El 85% de la carne que se produjo hasta ahora en 2018 termina en el consumo local, que por la alta inflación tuvo una pérdida notable de su poder de absorción.
La industria frigorífica viene alertando por esa situación. Recientemente Miguel Schiariti, de la cámara Ciccra, dijo que la menor faena derivó en una menor oferta de carne vacuna, que a su vez se combinó con una demanda exportadora sostenida, lo que significó menos oferta para el consumo local.
“En términos per cápita, el envío de carne vacuna al mercado interno habría pasado de 59 kilos por habitante y por año en agosto a 49 kilos en setiembre”, indica el último informe económico de esa entidad.
En el balance de Ciccra se destaca la buena performance exportadora: “La mayor proporción del aumento de la producción de carne vacuna se volcó a los mercados externos (casi 87% de las 186,2 mil toneladas res con hueso adicionales). Las exportaciones habrían ascendido a 383,3 mil toneladas en los primeros nueve meses del año, exhibiendo una recuperación de casi 73% anual. Su importancia en el total producido habría subido de 10,6% a 16,9% entre los períodos analizados”.
Pero Schiaritti también destacó la menor oferta para el mercado local y la pérdida del poder de compra. El titular de Ciccra dijo a la revista El Campo que “la faena y producción de carne cayeron porque hubo menos días laborables y también se frenaron las ventas porque la macroeconomía no mejora. La carne hasta ahora venía escapando a la crisis porque había aumentado menos que otros productos, pero en setiembre la suba del novillo se reflejó en el mostrador y el consumidor se ahuyentó”. El dirigente dijo que hay acumulación de stock de carne en las cámaras de las plantas consumeras y eso se refleja en el menor interés de los compradores de ganado para faena y “en definitiva bajó el precio de la media res”.
También los dirigentes de Fifra (otra cámara empresaria con fuerte representación en Córdoba y Santa Fe) se refirieron a esta cuestión.
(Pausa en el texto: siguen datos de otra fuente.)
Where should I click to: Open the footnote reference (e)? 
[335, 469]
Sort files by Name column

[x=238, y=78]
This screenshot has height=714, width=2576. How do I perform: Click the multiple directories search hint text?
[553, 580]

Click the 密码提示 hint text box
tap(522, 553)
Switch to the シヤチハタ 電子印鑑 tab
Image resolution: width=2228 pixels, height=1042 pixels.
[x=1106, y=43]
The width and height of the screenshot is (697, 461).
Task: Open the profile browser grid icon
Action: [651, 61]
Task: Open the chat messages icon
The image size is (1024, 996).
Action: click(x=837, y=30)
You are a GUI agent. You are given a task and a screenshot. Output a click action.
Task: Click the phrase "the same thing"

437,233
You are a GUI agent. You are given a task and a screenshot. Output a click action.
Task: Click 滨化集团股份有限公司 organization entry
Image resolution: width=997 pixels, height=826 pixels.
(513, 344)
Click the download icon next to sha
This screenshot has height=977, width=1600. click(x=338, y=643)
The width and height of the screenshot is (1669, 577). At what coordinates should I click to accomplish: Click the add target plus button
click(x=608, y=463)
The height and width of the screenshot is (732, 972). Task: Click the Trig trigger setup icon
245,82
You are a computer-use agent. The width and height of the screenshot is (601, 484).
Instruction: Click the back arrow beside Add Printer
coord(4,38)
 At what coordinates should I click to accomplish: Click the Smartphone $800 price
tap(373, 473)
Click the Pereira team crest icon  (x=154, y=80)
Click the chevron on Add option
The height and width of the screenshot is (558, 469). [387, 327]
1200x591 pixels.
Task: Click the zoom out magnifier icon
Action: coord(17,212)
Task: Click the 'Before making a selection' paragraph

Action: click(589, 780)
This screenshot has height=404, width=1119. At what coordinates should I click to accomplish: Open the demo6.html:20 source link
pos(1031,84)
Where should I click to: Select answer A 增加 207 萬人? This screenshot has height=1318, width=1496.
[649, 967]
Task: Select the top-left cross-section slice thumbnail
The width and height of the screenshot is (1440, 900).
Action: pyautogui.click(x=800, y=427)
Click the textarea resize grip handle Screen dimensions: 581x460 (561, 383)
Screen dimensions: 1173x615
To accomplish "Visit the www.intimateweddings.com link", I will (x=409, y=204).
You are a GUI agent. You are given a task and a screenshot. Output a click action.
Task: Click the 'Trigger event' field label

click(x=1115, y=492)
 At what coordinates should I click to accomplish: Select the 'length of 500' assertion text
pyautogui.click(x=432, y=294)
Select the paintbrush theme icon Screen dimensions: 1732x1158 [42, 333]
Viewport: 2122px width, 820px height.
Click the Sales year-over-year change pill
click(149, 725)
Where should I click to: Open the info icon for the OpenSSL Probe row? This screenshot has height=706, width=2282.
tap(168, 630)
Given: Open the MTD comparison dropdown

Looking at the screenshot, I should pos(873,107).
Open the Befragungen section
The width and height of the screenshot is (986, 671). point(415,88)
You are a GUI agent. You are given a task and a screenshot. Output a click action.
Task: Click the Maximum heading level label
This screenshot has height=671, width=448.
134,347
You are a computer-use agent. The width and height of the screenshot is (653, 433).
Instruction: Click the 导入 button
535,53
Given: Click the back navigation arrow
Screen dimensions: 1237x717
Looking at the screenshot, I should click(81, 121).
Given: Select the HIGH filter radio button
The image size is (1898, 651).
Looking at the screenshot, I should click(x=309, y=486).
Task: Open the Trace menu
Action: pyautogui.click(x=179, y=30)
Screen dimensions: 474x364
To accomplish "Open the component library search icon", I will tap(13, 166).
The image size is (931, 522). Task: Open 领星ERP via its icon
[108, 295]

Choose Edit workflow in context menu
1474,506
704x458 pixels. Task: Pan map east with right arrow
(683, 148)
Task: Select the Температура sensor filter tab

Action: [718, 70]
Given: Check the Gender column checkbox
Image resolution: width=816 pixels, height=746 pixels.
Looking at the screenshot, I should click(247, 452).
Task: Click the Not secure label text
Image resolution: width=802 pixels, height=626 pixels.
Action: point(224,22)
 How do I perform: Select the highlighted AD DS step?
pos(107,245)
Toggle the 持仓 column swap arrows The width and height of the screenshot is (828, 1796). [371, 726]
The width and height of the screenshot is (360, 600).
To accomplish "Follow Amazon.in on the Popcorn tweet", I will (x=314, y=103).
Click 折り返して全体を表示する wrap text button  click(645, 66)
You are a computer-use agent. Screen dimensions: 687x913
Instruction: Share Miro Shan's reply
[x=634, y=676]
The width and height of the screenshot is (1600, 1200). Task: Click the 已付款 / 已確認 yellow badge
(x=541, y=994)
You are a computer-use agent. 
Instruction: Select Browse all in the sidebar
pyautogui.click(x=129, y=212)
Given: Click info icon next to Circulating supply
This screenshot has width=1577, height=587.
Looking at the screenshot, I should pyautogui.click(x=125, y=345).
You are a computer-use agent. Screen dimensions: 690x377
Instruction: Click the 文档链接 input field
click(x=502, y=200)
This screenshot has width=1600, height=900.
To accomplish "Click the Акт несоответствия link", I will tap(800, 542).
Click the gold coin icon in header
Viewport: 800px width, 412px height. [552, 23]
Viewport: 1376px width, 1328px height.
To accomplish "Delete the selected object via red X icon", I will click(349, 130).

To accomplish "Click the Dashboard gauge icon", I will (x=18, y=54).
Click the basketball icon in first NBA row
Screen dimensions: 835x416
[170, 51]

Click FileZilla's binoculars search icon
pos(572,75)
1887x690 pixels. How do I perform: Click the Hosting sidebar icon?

Daniel Urcía, vicepresidente de la entidad, consideró que “el verdadero negocio de la carne vacuna es el consumo doméstico” y destacó que la pérdida del poder de compra del salario está impactando en las ventas de carne y en consecuencia en los precios del ganado”.
En su reciente informe mensual de Fifra, Urcía indica que “el escaso poder adquisitivo del salario llegó a la carne. Si bien es uno de los alimentos que menos aumentó en comparación con otros, aún sigue corriendo por detrás de la inflación. En el presente mes la faena de consumo ha caído y su causa seria la merma en las ventas en las carnicerías”.
Mientras tanto, la exportación sigue pujante y por eso “la vedette continúa siendo la vaca, que registra muy buenos precios para los productores, siendo la categoría que más se ha revaluado en los últimos 24 meses. Su explicación es China”. En tanto, “la faena de novillos continúa en los mismos guarismos y no podrá crecer en lo inmediato porque no hay hacienda disponible, es la categoría que menos ha crecido desde que se comenzó a recomponer el rodeo allá por 2010. Esta situación, con una exportación pujante producto de la nueva relación de tipo de cambio que otorga la competitividad que otrora nuestros exportadores no tenían, contrastará en los próximos meses con un consumo debilitado por la situación económica del país”, finalizó Urcía.